BRIEF: Of the lines listed below, return exactly those that run from the line containing "Click the Module name column header" through the line containing "You are a computer-use agent. The image", both included.

===

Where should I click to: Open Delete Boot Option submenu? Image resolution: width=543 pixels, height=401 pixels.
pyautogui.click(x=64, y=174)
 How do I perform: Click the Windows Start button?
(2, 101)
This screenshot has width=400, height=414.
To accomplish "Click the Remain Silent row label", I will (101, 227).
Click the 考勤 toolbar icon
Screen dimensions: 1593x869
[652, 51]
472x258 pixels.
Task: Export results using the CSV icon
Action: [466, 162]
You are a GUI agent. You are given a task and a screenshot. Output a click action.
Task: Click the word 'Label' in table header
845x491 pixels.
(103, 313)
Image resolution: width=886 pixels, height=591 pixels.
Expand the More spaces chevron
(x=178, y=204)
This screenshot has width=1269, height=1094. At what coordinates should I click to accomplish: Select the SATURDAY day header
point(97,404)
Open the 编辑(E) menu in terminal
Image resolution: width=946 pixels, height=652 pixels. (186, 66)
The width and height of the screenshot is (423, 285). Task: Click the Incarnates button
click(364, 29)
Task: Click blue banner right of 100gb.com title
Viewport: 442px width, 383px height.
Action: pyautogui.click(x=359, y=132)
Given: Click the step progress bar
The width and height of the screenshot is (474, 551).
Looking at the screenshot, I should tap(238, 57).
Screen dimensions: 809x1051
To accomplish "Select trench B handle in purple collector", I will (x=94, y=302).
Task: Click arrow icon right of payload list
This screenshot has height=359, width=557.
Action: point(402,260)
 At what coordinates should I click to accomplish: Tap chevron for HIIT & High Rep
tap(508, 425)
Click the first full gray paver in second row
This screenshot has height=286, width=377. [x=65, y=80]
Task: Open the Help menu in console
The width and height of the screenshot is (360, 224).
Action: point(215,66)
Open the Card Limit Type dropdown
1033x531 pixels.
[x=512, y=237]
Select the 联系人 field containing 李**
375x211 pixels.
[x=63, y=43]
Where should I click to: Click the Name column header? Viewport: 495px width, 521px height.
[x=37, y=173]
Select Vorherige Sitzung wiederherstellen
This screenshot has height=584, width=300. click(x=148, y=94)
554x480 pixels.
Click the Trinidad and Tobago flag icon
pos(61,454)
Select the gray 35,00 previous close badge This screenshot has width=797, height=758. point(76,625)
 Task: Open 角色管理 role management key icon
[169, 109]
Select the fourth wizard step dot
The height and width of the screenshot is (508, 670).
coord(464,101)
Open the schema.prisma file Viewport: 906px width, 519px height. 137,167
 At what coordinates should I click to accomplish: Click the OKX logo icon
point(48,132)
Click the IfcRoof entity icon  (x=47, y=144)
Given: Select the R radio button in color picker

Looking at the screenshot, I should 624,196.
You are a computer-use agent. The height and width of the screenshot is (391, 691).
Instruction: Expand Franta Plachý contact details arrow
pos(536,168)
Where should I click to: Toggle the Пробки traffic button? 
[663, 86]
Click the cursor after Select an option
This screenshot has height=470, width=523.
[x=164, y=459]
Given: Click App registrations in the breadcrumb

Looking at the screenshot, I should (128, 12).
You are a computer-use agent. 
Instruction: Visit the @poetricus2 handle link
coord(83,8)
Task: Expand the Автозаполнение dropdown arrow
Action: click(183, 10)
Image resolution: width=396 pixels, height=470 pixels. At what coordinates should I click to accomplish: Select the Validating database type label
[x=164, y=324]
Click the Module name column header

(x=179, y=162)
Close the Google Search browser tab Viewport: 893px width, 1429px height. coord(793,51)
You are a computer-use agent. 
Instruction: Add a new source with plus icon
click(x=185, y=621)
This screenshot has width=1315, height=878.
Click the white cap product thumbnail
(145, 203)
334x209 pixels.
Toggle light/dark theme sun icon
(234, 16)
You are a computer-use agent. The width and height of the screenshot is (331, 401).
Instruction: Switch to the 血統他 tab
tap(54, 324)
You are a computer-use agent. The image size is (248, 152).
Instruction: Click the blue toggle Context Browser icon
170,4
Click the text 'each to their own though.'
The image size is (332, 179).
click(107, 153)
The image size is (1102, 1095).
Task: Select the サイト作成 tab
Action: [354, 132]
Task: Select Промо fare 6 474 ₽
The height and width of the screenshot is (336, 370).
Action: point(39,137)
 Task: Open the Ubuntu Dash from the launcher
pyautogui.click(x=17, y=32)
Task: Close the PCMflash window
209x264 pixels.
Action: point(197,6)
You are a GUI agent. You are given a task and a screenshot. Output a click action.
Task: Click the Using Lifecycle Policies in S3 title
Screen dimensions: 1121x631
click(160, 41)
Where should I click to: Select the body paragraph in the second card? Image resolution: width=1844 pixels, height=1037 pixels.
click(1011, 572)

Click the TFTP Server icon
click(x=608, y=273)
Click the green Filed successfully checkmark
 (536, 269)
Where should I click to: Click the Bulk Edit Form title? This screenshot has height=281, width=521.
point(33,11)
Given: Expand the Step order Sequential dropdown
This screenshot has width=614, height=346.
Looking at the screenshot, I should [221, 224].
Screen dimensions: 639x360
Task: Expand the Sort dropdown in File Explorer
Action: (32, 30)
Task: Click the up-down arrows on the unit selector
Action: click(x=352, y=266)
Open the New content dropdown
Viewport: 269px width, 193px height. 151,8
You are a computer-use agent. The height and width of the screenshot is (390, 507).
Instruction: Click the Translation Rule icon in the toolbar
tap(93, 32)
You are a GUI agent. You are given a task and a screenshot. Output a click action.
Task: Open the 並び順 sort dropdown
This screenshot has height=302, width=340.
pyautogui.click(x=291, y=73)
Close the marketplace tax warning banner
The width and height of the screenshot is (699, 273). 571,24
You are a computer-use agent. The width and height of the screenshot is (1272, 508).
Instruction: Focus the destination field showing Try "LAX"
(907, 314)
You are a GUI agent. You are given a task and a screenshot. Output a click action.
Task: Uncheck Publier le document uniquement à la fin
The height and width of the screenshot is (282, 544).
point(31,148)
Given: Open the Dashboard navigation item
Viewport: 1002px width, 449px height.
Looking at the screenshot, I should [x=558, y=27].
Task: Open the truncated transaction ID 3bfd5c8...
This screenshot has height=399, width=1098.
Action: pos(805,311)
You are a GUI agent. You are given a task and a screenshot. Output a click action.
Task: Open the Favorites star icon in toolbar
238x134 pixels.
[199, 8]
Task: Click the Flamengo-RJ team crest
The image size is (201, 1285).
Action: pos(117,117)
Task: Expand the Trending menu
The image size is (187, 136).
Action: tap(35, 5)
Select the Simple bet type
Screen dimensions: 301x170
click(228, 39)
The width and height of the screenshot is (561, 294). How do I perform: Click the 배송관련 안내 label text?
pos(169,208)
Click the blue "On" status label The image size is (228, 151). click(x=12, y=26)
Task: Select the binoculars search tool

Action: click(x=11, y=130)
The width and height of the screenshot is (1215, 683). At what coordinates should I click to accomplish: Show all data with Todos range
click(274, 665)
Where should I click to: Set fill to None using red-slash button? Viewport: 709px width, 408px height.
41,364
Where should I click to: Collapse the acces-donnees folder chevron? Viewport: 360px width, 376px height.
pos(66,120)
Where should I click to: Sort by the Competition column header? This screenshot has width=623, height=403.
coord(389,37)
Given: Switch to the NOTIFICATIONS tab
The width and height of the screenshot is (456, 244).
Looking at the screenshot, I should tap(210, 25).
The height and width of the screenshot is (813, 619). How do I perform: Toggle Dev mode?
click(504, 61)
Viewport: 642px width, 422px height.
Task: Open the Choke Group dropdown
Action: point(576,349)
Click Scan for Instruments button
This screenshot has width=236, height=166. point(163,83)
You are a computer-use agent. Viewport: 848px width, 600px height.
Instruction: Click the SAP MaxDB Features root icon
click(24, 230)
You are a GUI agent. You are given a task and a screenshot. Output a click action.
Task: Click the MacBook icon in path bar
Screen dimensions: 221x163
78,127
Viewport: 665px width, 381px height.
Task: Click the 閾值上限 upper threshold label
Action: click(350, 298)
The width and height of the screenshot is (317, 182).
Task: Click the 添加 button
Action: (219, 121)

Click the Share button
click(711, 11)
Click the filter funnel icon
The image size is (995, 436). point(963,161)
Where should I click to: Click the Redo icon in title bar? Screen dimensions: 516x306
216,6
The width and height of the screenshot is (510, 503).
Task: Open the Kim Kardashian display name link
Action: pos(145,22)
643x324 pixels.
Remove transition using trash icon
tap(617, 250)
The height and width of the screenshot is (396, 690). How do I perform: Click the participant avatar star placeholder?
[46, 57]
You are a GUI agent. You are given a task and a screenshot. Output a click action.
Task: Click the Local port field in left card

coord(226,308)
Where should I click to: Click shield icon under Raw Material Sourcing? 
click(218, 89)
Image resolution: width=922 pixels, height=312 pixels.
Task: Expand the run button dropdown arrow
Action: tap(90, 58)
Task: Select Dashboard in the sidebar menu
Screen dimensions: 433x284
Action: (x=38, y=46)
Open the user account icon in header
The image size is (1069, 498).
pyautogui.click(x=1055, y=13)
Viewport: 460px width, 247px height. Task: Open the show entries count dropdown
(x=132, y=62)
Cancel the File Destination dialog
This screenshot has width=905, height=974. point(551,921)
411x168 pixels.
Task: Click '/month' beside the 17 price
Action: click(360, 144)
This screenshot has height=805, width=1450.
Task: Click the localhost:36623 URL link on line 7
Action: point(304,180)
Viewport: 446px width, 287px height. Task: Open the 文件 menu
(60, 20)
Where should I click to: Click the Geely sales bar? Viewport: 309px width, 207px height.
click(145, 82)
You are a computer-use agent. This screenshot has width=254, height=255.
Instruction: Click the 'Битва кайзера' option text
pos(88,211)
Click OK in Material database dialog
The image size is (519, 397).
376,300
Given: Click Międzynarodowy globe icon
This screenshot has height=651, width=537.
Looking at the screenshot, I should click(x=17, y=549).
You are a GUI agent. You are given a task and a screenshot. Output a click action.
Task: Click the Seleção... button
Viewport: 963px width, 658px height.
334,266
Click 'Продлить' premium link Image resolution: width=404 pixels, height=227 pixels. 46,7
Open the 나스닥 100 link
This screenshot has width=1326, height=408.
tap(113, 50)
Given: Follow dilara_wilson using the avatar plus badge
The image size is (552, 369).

===

SOLUTION TO THIS EXERCISE:
Click the Module name column header

(x=179, y=162)
Close the Google Search browser tab Viewport: 893px width, 1429px height. coord(793,51)
You are a computer-use agent. 
Instruction: Add a new source with plus icon
click(x=185, y=621)
This screenshot has width=1315, height=878.
Click the white cap product thumbnail
(145, 203)
334x209 pixels.
Toggle light/dark theme sun icon
(234, 16)
You are a computer-use agent. The width and height of the screenshot is (331, 401).
Instruction: Switch to the 血統他 tab
tap(54, 324)
You are a computer-use agent. The image size is (248, 152).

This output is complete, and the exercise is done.